Top Diplomats From US, China Hold ‘Constructive’ Talks in Germany

MUNICH — Top diplomats from the U.S. and China on Friday held a “candid and constructive” discussion on issues vexing their strained relations over Taiwan, the situation in the South China Sea, Russia’s war against Ukraine and synthetic opioids, the State Department said. 

The meeting between U.S. Secretary of State Antony Blinken and Chinese Foreign Minister Wang Yi on the sidelines of the Munich Security Conference marked the latest and highest-level meeting between the two sides since U.S. President Joe Biden and Chinese President Xi Jinping held talks late last year in California. 

State Department spokesperson Matthew Miller said Blinken emphasized the importance of maintaining peace in the Taiwan Strait and expanding on nascent counternarcotics efforts. Blinken also raised concerns about China’s support for Russia’s defense industrial base that Washington sees as helping Moscow’s military operations against Ukraine. 

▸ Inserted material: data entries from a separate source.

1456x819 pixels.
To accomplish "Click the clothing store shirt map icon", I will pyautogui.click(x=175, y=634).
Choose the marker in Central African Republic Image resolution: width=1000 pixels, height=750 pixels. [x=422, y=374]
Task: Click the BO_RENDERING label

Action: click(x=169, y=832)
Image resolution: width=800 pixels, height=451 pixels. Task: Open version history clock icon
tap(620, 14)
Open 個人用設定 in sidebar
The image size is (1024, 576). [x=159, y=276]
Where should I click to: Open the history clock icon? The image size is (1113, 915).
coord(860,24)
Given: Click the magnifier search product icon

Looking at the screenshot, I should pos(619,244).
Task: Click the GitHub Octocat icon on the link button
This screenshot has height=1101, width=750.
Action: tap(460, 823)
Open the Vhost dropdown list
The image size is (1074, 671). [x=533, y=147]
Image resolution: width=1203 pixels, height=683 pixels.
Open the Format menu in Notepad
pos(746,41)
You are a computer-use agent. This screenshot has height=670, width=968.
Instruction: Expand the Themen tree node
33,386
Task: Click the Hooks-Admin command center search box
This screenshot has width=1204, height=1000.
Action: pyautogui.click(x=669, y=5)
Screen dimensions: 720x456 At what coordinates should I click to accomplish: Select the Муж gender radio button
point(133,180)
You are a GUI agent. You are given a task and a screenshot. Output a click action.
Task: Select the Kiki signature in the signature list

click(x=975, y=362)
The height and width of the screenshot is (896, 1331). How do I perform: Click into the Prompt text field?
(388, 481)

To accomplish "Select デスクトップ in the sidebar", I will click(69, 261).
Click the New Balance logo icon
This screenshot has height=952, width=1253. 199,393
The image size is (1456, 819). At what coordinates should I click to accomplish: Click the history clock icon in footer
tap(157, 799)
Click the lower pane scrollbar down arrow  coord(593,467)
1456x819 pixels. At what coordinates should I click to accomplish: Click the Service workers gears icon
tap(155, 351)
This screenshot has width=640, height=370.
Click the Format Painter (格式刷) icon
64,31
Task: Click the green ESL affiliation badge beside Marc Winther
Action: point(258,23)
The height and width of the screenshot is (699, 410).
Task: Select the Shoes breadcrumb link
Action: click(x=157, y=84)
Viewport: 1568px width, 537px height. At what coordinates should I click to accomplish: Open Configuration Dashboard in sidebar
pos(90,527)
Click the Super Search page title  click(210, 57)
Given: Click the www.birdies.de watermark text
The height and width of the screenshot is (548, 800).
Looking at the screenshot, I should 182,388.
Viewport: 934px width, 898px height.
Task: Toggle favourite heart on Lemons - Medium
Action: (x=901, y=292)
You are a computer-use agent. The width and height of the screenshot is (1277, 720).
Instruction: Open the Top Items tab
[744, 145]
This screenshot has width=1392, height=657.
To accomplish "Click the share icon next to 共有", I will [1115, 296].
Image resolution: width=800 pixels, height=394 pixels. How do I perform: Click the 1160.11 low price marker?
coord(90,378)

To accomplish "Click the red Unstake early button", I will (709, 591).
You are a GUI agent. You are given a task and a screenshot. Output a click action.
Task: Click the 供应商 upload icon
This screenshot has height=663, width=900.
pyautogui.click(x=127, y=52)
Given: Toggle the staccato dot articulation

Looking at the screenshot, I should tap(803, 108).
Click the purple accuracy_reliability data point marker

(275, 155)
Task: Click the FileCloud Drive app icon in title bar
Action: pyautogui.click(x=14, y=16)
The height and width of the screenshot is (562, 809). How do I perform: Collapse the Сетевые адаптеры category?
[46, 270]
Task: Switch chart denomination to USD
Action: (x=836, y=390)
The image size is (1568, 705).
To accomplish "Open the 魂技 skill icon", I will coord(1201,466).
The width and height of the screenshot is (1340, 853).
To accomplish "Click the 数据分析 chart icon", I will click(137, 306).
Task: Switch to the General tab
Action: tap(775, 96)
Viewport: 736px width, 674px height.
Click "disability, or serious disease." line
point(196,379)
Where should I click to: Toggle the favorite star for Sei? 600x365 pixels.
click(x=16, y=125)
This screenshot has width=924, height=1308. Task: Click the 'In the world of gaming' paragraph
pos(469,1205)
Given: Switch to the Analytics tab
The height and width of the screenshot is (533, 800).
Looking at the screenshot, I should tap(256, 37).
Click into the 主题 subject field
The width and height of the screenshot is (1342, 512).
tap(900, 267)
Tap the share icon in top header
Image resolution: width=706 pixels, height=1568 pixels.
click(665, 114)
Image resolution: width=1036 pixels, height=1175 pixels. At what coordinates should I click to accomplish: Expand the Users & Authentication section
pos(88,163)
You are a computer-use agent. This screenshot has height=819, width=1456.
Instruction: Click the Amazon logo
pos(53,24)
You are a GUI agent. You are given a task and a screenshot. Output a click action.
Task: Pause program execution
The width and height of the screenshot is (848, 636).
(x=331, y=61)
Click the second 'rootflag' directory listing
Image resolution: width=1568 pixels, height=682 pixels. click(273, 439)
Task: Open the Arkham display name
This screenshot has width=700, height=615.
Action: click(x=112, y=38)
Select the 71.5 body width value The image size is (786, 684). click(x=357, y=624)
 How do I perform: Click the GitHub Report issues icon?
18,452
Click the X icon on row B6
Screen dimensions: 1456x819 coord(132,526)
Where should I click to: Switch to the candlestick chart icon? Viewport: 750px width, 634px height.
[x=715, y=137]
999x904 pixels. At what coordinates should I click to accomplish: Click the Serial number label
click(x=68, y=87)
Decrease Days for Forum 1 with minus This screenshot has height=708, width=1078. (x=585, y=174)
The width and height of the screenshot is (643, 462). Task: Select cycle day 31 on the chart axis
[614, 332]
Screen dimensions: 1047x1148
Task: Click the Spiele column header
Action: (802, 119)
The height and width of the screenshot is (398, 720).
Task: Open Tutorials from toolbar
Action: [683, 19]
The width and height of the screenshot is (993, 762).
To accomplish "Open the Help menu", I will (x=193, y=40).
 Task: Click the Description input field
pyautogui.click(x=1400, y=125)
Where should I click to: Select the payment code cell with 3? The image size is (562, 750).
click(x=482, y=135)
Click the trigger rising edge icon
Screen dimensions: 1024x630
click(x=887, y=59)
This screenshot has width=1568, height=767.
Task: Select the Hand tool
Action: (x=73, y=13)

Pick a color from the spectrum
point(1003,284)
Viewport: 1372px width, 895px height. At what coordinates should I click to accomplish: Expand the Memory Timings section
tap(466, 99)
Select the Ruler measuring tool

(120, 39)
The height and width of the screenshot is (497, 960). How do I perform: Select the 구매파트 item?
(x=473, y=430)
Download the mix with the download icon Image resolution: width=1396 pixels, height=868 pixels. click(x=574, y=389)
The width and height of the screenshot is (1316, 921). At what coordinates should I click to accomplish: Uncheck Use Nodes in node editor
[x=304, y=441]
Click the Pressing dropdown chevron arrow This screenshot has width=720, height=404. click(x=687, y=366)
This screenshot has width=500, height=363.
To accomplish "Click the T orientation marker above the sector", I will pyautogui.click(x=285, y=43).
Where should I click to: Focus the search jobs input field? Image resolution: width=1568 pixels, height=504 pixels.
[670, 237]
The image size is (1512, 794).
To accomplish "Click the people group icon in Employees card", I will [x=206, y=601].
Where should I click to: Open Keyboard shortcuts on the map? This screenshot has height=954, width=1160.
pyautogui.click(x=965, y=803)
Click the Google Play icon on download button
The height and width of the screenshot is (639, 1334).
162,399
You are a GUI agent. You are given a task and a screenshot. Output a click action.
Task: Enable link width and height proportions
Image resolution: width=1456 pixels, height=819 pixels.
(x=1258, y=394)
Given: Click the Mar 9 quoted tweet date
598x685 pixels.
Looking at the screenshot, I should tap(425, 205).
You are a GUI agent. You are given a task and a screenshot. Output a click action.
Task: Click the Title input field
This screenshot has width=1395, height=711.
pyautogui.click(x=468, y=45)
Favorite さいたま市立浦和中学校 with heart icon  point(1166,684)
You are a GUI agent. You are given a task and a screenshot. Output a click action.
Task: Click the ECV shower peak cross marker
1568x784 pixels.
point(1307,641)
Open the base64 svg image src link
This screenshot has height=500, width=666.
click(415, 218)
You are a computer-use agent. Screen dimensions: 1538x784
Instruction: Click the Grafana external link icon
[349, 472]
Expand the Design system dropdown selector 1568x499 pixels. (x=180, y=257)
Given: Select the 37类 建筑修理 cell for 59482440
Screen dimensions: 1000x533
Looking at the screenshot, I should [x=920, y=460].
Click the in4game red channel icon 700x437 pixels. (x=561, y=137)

“The two sides had a candid and constructive discussion on a range of bilateral, regional and global issues as part of ongoing efforts to maintain open lines of communication and responsibly manage competition in the relationship,” Miller said. 

China’s Ministry of Foreign Affairs said Wang called on the U.S. to remove sanctions against Chinese companies and individuals. 

Wang emphasized that Washington’s policy of “de-risking” economically from Beijing “has become ‘de-Sinicizing,’ ‘building a tall fence’ and ‘de-coupling from China’” and “will come back to bite the U.S. itself,” according to a ministry readout Saturday morning. 

He also called on the U.S. to stop searches of Chinese nationals. Recently, Chinese state media published reports of Chinese citizens being searched at the U.S. border. 

In one prominent case, a group of students led by their professor, Xie Tao from Beijing Foreign Studies University, were interrogated for three hours upon arriving at Chicago’s O’Hare International Airport, according to Xinhua. Xie is the dean of the School of International Relations and Diplomacy at the University. 

Wang affirmed that cooperation to combat the spread of fentanyl was going “positively” and would continue, as well as the agreement to keep military-to-military communications. Both sides also discussed the ongoing Israel-Hamas war and the war in Ukraine. 

Blinken “reiterated that the United States will stand up for our interests and values and those of our allies and partners,” Miller said, adding that the current situations in the Middle East and with North Korea had also been topics of conversation. 

“Both sides recognized the importance of maintaining open lines of communication between the United States and (China) across a range of strategic issues, including consultations and high-level meetings in key areas in the coming months,” he said.